An early application to learning both f and gtogether can be found in [118]. However, both mappings are assumed to be linear. A linear generative mapping f and nonlinear dynamic mapping g have been used in [16]. Some training samples where the states are observed are assumed to be available and therefore the method is not wholly unsupervised.
Fully nonlinear learning algorithms have independently been proposed in [31,12]. In [31], Gaussian radial basis functions (RBF) [90] are used for modelling the mappings f and g and the EM algorithm [21] is used for learning parameters of the linear mapping in the RBF model, in other words, the nonlinearities are not adapted. The structure of the Gaussian RBF model allows analytical computation of the expectations required for adapting the linear mapping in the model which makes the approach interesting. The drawback is that since the nonlinearities are not adapted, the required number of hidden neurons is exponential in the dimension of latent space.

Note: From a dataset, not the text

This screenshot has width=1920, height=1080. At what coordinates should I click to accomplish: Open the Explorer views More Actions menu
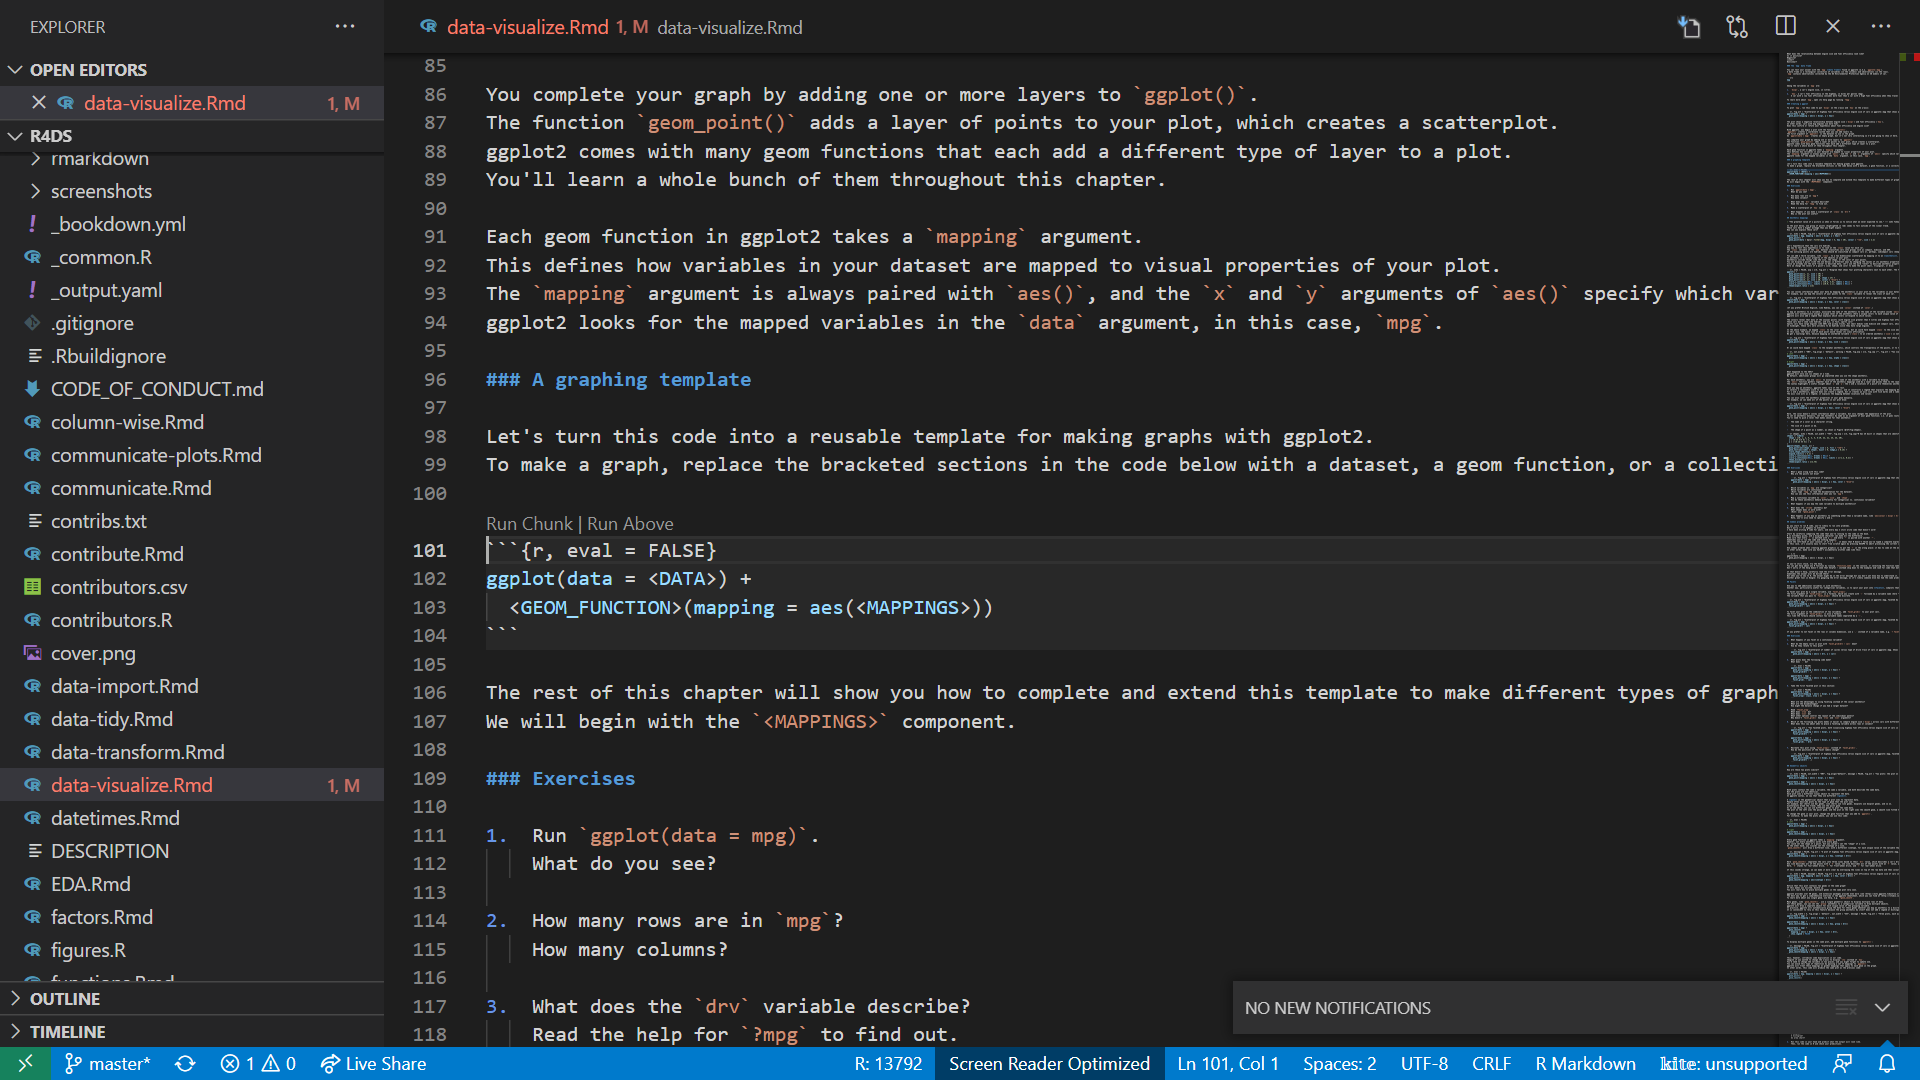pos(345,26)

MLP networks have been used in [12] to model the mappings f and g. First the posterior density of the states is approximated and then samples are taken from the posterior and used to estimate the parameters of the MLP network with the ordinary backpropagation algorithm [111] (see also, e.g., [39,8]). Point estimates for the parameters of the mappings and Gaussian models for the innovation process were used in both [31,12].
Publication VIII shows how the nonlinear factor analysis algorithm developed in this thesis can be extended to take into account the dynamics of the factors.